Jacob meets Pharaoh
Tells him “My years have been few”
“My life has been hard”
Pharaoh asked Jacob, “How many are the years of your life?” And Jacob answered Pharaoh, “The years of my sojourn [on earth] are one hundred and thirty. Few and hard have been the years of my life, nor do they come up to the life spans of my fathers during their sojourns.”
Jacob is 130 years old when he meets Pharaoh, and he will live another 17 years in Egypt. He seems upset that his grandfather Abraham (175 years) and father Isaac (180 years) both had longer lives. But Jacob’s life is similar in length to his grandmother Sarah (127 years) and mother Rebecca (120 or 134 years).
Like his ancestors, Jacob has a covenant with God. He is Israel. He is the father of 13 children and has many grandchildren. Although he believed for decades that his favorite son was dead, he is now reunited with Joseph. His family recently wanted for food in Canaan but are being given the choicest land in Egypt.

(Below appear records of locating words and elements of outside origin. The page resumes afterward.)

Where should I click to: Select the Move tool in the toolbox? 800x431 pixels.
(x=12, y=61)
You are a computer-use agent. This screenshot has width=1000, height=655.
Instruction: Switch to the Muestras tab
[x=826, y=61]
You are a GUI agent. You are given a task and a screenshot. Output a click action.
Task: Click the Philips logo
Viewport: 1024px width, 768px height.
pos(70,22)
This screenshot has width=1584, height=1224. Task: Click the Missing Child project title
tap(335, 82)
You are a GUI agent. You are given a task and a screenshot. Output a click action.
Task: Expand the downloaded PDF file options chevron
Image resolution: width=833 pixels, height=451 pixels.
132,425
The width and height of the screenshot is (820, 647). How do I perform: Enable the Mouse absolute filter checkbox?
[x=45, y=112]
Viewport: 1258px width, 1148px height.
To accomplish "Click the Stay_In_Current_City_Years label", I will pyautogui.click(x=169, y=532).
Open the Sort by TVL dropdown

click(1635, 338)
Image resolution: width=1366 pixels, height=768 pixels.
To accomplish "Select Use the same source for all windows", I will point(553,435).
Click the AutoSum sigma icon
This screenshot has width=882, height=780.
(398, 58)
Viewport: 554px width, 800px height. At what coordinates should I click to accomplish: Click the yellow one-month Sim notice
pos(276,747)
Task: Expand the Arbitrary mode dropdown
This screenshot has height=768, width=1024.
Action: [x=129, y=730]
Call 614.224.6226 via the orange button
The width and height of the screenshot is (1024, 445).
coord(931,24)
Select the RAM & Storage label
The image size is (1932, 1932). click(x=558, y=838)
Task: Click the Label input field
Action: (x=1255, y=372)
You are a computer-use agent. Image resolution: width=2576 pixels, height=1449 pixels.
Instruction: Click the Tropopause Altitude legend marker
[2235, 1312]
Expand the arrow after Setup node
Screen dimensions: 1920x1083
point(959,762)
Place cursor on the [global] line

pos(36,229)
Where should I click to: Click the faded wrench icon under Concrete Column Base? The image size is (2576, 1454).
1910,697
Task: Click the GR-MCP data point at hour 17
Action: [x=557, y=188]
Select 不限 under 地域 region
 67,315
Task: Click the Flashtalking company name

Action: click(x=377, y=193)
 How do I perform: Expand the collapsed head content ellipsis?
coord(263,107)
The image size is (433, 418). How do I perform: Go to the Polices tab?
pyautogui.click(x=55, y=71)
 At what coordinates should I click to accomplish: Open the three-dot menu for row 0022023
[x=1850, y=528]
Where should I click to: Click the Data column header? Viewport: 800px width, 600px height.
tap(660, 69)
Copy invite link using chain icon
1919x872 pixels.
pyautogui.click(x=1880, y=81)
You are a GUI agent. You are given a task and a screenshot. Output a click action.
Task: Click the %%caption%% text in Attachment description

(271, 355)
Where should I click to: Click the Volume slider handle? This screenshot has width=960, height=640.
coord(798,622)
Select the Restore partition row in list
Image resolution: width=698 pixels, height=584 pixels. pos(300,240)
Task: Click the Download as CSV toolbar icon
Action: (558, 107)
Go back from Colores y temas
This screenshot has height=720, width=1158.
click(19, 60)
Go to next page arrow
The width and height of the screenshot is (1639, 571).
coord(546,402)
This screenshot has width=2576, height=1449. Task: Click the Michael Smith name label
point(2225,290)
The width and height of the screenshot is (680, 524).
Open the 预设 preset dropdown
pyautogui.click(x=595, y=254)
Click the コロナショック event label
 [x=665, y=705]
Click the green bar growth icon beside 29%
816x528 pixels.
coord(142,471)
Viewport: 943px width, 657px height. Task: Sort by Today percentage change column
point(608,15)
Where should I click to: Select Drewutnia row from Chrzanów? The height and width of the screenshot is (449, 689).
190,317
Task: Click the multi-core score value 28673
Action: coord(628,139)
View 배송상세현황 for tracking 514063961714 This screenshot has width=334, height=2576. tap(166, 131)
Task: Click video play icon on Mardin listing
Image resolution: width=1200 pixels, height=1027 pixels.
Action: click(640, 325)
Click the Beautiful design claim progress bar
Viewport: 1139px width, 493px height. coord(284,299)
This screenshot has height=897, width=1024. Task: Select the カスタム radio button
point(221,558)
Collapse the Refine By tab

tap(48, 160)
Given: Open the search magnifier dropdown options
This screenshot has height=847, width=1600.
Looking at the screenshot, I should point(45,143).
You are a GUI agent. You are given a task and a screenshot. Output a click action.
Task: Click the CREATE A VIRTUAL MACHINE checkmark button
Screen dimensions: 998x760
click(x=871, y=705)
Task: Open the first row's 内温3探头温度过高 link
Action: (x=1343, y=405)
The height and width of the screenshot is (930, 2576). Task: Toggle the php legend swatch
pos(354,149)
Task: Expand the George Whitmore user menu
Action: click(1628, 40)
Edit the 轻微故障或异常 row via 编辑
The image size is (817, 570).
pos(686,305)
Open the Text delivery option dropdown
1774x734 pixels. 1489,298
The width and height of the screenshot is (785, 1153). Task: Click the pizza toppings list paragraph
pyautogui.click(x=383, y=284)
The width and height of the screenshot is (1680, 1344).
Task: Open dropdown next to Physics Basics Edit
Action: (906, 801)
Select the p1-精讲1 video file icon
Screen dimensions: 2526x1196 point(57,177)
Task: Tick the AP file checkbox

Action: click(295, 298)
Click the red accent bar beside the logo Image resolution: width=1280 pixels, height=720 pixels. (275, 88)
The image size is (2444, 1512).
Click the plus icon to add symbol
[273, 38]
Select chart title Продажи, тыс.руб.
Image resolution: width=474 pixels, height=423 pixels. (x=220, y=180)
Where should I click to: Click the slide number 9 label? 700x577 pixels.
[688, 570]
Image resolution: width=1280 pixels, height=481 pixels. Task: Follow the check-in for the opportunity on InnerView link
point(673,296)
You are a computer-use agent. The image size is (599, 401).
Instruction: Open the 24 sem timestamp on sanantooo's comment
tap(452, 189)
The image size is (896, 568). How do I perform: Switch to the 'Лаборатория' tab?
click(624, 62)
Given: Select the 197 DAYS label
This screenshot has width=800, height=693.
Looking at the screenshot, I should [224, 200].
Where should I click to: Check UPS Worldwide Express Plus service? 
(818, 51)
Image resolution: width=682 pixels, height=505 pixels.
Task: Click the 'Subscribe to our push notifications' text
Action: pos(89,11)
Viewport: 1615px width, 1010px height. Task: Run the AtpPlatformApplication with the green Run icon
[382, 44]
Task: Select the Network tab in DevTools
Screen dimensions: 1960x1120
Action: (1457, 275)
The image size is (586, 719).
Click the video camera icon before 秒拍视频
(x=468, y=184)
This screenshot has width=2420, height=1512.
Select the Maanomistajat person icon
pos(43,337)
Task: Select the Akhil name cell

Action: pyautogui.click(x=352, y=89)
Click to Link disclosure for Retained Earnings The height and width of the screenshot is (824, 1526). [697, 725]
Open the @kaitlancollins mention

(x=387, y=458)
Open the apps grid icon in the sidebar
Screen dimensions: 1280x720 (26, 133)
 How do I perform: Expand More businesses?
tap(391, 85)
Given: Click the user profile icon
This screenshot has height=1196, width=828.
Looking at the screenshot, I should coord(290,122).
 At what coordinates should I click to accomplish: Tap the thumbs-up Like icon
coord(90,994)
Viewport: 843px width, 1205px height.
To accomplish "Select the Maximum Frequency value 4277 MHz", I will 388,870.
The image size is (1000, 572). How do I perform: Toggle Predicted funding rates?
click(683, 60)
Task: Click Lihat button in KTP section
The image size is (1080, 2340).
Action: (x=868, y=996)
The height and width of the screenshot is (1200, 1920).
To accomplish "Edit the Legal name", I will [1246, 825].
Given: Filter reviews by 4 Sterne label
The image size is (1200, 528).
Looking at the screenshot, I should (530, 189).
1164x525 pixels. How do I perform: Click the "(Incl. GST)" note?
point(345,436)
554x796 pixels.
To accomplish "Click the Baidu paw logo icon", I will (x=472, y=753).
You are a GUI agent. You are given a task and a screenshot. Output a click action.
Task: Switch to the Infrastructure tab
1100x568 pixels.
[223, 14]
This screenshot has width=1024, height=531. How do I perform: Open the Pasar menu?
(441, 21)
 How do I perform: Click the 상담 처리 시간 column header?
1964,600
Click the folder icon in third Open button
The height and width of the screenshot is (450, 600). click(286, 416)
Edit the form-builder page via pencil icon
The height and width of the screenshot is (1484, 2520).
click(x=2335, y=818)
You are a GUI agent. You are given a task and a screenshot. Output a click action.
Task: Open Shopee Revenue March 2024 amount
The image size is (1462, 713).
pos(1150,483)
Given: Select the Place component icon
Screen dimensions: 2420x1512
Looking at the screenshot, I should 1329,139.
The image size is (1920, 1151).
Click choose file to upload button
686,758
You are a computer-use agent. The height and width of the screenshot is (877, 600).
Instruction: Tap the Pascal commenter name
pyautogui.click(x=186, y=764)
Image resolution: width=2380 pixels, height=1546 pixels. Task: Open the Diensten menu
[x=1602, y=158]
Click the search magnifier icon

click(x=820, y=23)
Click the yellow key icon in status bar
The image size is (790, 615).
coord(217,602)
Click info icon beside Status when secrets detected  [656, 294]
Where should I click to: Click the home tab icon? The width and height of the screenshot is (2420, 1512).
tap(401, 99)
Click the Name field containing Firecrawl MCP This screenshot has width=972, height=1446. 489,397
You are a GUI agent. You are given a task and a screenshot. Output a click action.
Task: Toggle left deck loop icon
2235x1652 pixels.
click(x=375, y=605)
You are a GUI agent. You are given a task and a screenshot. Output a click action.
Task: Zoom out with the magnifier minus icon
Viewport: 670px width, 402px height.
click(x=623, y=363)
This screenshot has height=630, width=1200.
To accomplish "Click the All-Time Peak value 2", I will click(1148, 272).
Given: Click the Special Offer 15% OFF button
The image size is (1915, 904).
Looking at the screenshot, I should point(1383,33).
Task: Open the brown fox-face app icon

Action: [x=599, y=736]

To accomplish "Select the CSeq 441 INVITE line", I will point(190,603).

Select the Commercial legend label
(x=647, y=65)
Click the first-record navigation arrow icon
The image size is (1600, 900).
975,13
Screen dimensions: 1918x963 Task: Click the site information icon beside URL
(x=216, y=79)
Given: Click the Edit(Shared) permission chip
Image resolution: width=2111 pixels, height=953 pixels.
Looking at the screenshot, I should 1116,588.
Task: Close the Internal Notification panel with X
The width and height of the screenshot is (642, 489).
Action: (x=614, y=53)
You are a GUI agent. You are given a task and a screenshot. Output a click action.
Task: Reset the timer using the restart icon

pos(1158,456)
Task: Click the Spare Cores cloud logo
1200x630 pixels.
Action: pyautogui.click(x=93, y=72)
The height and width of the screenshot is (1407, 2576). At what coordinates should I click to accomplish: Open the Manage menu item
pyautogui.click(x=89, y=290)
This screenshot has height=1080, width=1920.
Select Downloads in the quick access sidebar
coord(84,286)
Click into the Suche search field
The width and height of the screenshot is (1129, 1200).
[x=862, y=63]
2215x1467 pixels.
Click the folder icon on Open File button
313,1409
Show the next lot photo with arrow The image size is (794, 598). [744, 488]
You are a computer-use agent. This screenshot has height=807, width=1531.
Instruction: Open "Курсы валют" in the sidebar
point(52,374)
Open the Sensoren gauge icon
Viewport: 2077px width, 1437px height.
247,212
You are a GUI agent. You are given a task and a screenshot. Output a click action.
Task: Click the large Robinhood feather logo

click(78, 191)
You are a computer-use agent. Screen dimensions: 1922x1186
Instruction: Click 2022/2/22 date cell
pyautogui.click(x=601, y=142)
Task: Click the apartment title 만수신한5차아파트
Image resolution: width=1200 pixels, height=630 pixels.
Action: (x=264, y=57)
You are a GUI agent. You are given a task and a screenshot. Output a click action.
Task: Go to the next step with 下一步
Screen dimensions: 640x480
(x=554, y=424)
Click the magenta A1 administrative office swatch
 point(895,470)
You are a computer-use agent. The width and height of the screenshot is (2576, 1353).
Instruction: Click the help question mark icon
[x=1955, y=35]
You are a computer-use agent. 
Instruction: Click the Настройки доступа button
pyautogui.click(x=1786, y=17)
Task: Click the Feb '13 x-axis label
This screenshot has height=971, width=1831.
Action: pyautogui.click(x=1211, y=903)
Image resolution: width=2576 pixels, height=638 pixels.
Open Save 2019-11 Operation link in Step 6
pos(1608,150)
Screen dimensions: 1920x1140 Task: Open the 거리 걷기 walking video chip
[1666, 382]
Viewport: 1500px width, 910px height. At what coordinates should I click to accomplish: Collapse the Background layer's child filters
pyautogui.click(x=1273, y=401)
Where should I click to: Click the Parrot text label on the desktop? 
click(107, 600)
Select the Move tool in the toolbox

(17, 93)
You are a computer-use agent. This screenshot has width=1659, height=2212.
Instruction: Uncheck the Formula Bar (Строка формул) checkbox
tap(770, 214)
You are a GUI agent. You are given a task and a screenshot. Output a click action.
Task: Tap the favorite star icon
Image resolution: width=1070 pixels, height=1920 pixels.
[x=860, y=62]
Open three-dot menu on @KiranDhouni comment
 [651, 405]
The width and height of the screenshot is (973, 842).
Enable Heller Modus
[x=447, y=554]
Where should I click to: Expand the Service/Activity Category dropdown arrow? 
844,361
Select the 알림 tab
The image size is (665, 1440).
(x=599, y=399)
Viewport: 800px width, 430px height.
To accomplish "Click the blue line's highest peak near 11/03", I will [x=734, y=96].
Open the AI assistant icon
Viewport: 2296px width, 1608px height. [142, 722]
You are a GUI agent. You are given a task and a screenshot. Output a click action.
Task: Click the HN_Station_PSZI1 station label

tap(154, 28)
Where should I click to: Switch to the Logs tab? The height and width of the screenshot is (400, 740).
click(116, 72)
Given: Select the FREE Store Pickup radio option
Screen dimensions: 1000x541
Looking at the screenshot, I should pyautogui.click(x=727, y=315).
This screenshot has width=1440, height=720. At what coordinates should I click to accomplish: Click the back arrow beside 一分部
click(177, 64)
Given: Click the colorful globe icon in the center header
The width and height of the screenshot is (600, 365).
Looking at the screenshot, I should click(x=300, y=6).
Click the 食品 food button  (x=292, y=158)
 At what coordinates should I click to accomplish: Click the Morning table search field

Still, the first thing Jacob does after meeting his son’s boss, the most powerful man in Egypt, is not to remember the blessings of his life but to dwell on the difficulties.
These two verses are often lost amid the other stories in this week’s portion. Judah’s plea, the brothers reunion, and Jacob’s family settling in Goshen. But perhaps there’s an important lesson in this short record of Jacob and Pharaoh’s first meeting. Like much of what we read about our ancestors in Genesis, this may be an example of behavior we should avoid.
During this season of thanksgiving, celebration and new (secular) beginnings, let’s remember to count our blessings more often than we bemoan what we lack.